ミュウミュウ 2019年春夏広告キャンペーン

どこでもないどこか

ミュウミュウ 2019年春夏広告キャンペーンは、ひとつの体験や情況が次へと移り行く流れの中でとある瞬間を閉じ込めるかのような、ファッション自体の儚く移ろいゆく性質を表現しています。それは、儚く、刹那的で、極めて個人的です。

本作品の舞台は、穏やかな空間における旅の一幕です。
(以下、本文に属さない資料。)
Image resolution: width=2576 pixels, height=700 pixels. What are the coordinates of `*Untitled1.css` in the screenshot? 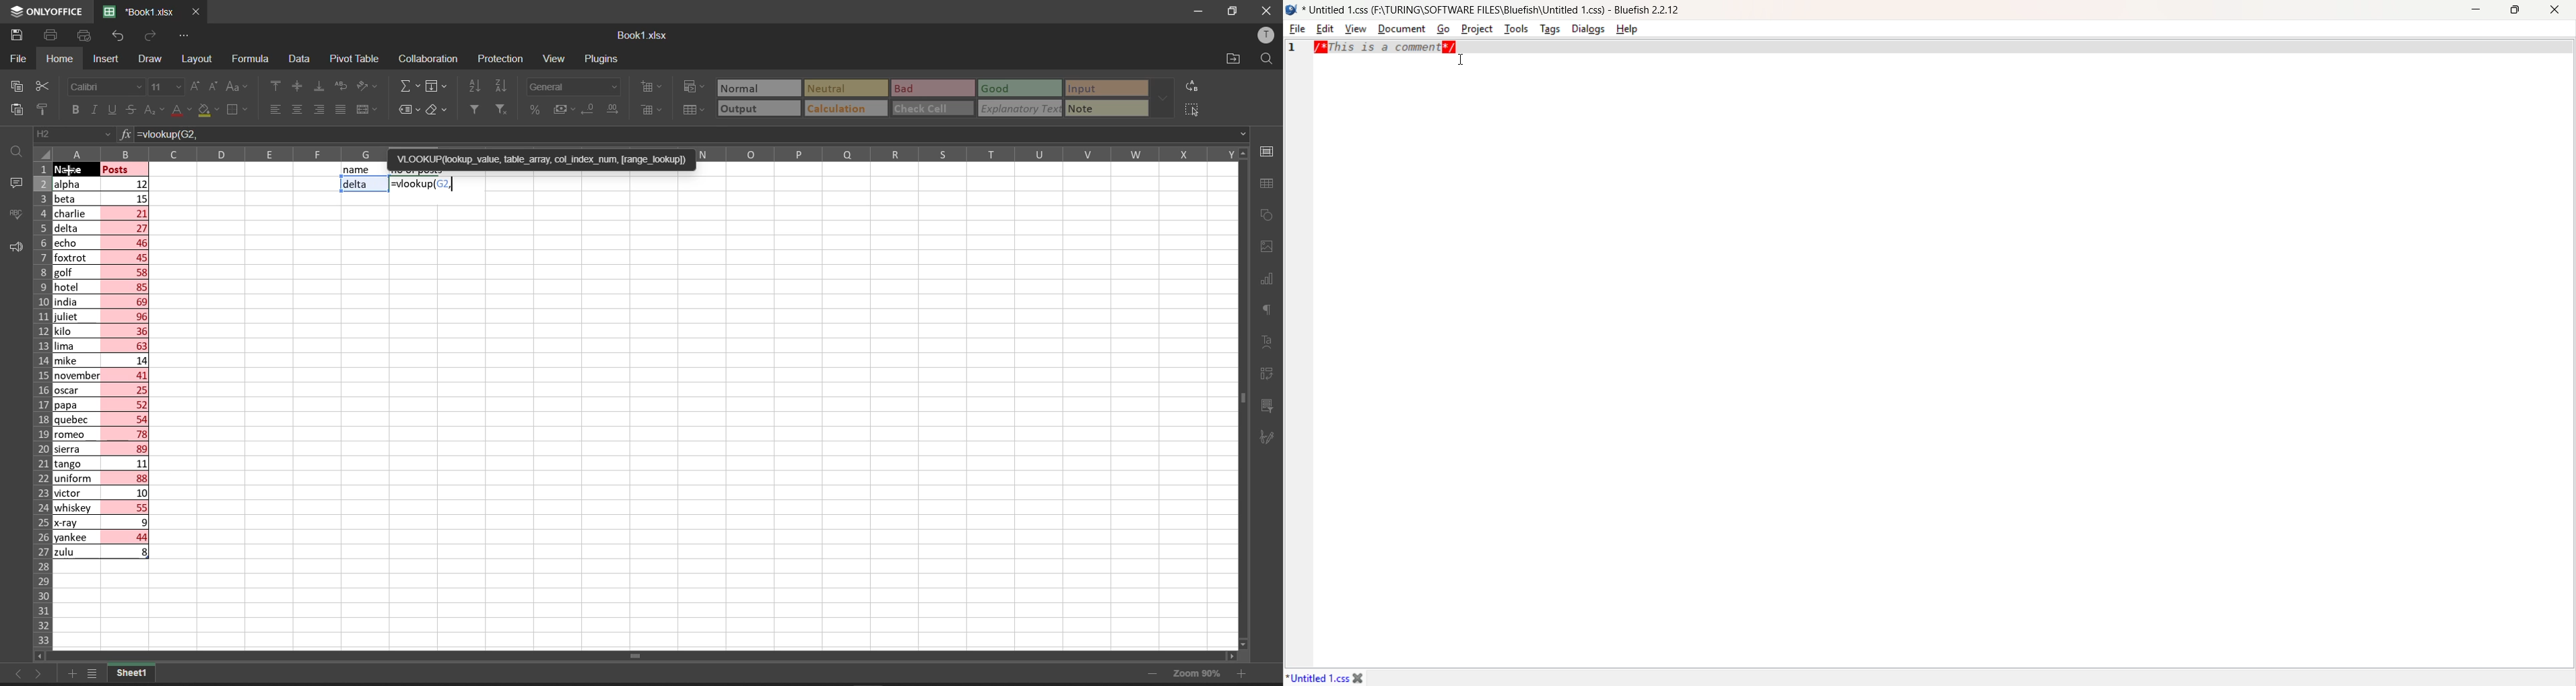 It's located at (1327, 677).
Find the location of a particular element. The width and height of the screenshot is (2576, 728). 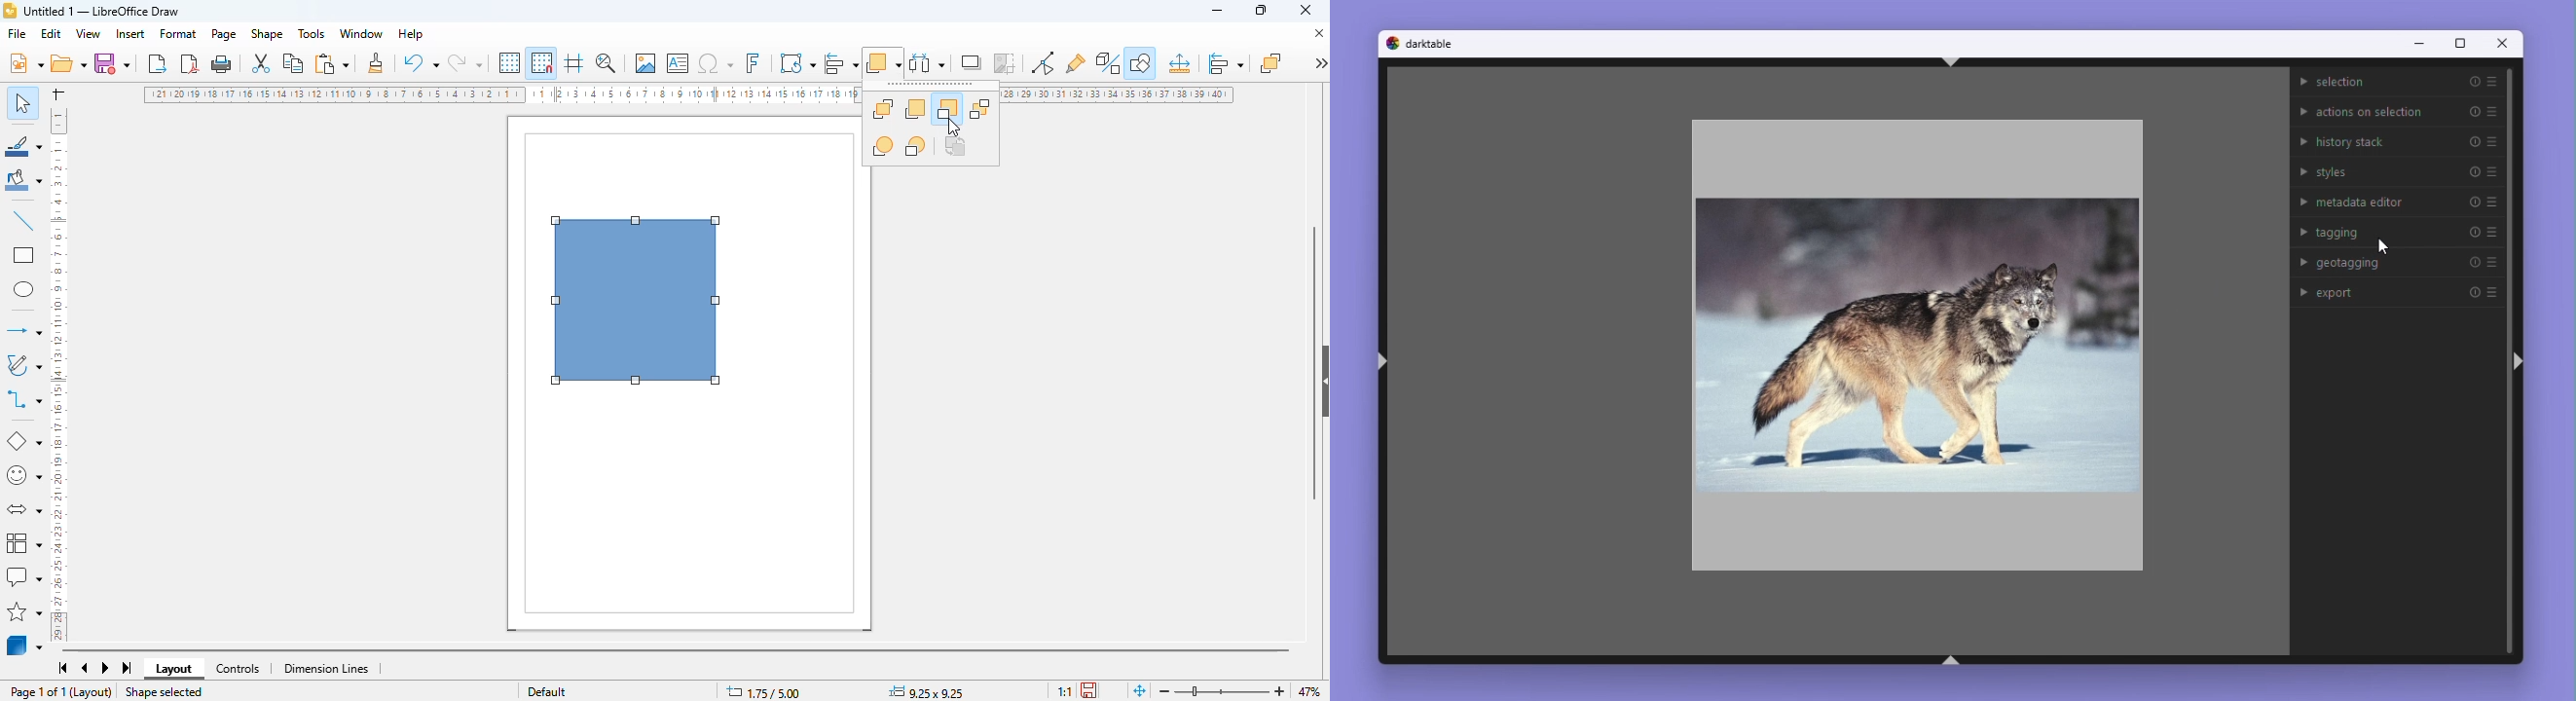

ぼんやりとした光から成る都会の不安な景色を通じて映るバス、コーチ、自動車といった普遍的な景色のなか、潜在的な混沌のパノラマに囲まれた客席は対照的に静かです。シルバーとペイントレザーの張り布が美しい空間は、絶え間のない変化と移動を象徴し、新たなる発見が素晴らしい体験となる可能性は明らかであり不可避です。舞台は一つの物語を暗示し、内在する変化を表現しています。その変化は、物理的でもあり、様々な思い、そして様々な感情に及びます。映画の中で、このようなイメージが見る人を物語へと駆り立てます。見る人のフォーカスを変え、新しいものに対する準備をさせます。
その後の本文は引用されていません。